His comment was interrupted by the splash of shell patterns all around him. Sydney’s crew were well-rehearsed. The shooter was illuminated by her searchlights before she could get a second salvo out. Sydney’s four-inch guns fired almost as quickly and with deadly accuracy. Two brilliant red flashes lit up the destroyer’s stern, tearing into the two twin mounts there and starting the dull red glow of fire.

“Cease firing; that’s Mohawk!” Collins had recognized the big destroyer with her eight guns almost as soon as she had been illuminated.

“And get those lights off her.”

It was too late. In the brief seconds Mohawk had been illuminated, an Italian destroyer seized the opportunity to fire her torpedoes. One hit Mohawk directly under the forward gun mounts; the second in the aft machinery spaces.

Columns of water blew skywards, enveloping the ship. Mohawk was finished. Collins knew that; no destroyer built could take two well-placed torpedoes. She was already coming to a halt and settling fast; her crew going over the side in a hurried ‘abandon ship’.

Collins swung his attention back to the light cruiser being hammered by his sixinch guns. She was already silenced and listing rapidly; a floating wreck being left behind as the Commonwealth ships pushed through the Italian screen to the merchant ships beyond. The flares of the sixinch shells hitting her were suddenly swamped by a series of massive explosions, as Warspite brought her 15-inch guns to bear. Then those blasts too were dwarfed; the Italian cruiser’s magazines exploded.

Bridge, HMS Nubian

“We can worry about picking up survivors later.”

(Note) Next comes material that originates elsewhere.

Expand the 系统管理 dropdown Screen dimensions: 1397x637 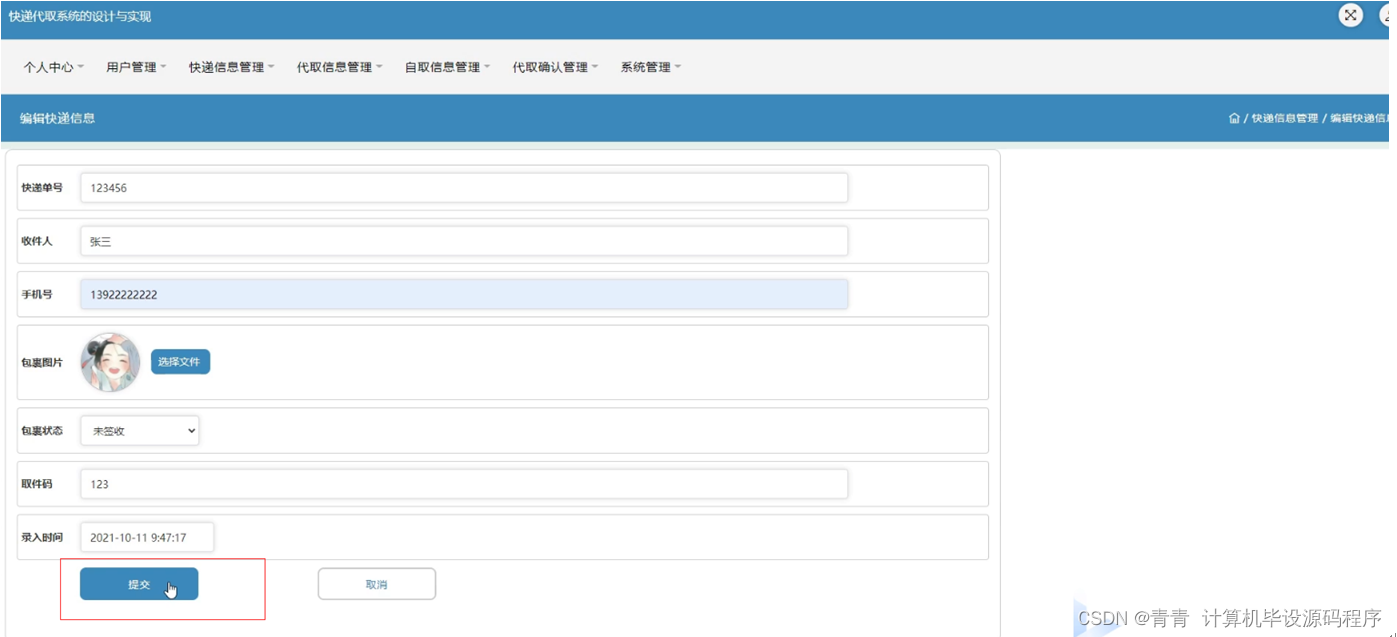pyautogui.click(x=650, y=66)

Nubian and Mohawk had been flotilla mates for a long time, and the crews of the big Tribal class destroyers tended to stick closely together. Leaving the crew of Mohawk behind came hard. Commander Mason tore his eyes away from the sinking wreck of Nubian’s sister-ship and stared into the darkness. The brilliant displays of starshell and searchlights, combined with the angry glare of shells and heavy gunfire, had effectively destroyed his night vision. Even so, the patch of darkness ahead of him seemed a bit more solid than the rest. When the darkness resolved itself into the shape of an Italian destroyer, Mason realized what had happened.

The destroyer saw Mohawk illuminated and fired her torpedoes. Then, she sheered away in an effort to clear the launch point. A sound and sensible maneuver. She couldn’t turn one way because that would bring her into Sydney’s arc of fire so she went the other and that put her right across my bows.

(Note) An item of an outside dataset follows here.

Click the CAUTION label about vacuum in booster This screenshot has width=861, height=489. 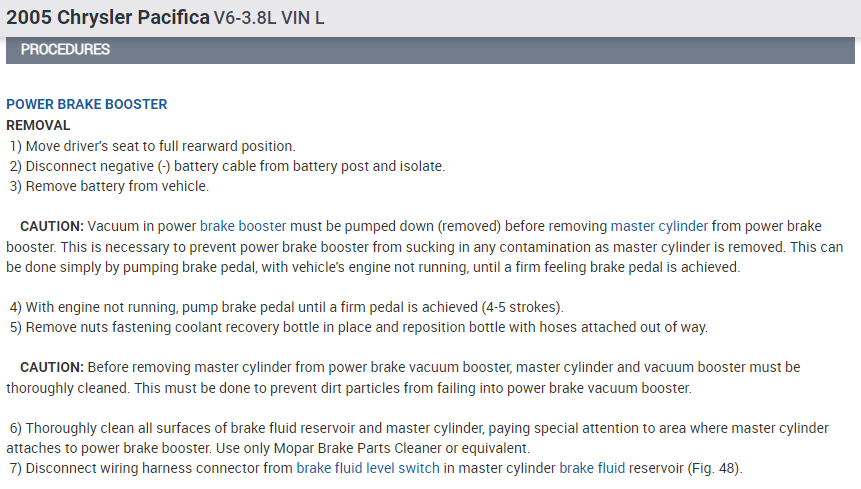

“Stand by for collision. Brace for impact!” Mason only just managed to get the order out. Nubian slammed into the center-section of the Italian destroyer, just aft of the single funnel. For a brief second, Mason saw the letters FG painted on the destroyer’s bows, identifying her as the Folgore. Then the sight was masked out as Nubian’s bows rose over the Italian ship.

Folgore seemed to be writhing under the impact, reminding Mason of a snake being crushed under a boot. Then Nubian slammed down; the Italian destroyer’s back snapped under the stress. Nubian’s momentum carried her forward, completing the job of cutting Folgore in half. Folgore’s own momentum carried her onwards, twisting Nubian’s bows to one side. There was a scream of tortured steel as Nubian’s bows detached. Then silence. Both destroyers were dead in the water. Folgore was already sinking fast. The crew aboard the larger and more toughly-built Nubian swarmed into the ruined bows, trying to reinforce shattered bulkheads and staunch the floods pouring in through the riven forward hull.